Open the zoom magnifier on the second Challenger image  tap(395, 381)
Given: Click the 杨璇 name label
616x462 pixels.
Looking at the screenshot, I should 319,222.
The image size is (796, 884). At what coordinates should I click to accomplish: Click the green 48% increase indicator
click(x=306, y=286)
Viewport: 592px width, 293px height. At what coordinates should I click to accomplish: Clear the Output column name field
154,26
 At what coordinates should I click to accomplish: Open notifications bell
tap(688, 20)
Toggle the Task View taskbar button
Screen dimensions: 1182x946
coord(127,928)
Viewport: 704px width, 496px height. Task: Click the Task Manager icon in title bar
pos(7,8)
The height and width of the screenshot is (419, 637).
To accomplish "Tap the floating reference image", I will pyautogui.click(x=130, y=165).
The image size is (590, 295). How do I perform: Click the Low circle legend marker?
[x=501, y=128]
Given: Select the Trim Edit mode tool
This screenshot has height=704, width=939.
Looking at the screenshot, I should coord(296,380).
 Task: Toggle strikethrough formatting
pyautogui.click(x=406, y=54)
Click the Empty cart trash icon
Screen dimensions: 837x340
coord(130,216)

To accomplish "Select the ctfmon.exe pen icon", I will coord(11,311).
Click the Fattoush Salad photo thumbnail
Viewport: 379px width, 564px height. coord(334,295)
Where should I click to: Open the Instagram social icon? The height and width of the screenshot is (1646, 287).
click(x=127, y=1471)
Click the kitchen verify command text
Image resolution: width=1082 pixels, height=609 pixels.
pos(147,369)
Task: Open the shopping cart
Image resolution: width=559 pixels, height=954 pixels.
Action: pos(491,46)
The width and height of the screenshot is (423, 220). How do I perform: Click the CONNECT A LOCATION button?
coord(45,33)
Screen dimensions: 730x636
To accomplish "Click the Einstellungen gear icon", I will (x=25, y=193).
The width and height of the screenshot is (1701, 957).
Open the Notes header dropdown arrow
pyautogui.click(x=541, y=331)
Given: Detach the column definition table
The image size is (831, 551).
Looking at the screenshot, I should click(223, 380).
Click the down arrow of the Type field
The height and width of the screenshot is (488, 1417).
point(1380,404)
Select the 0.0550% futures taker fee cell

☆ ☆ ☆ ☆ ☆

PROBLEM DETAILS:
Using the listing above, report each line that mentions the word "Select".

ANSWER SPACE:
Given: Select the Trim Edit mode tool
To accomplish "Select the ctfmon.exe pen icon", I will coord(11,311).
Select the 0.0550% futures taker fee cell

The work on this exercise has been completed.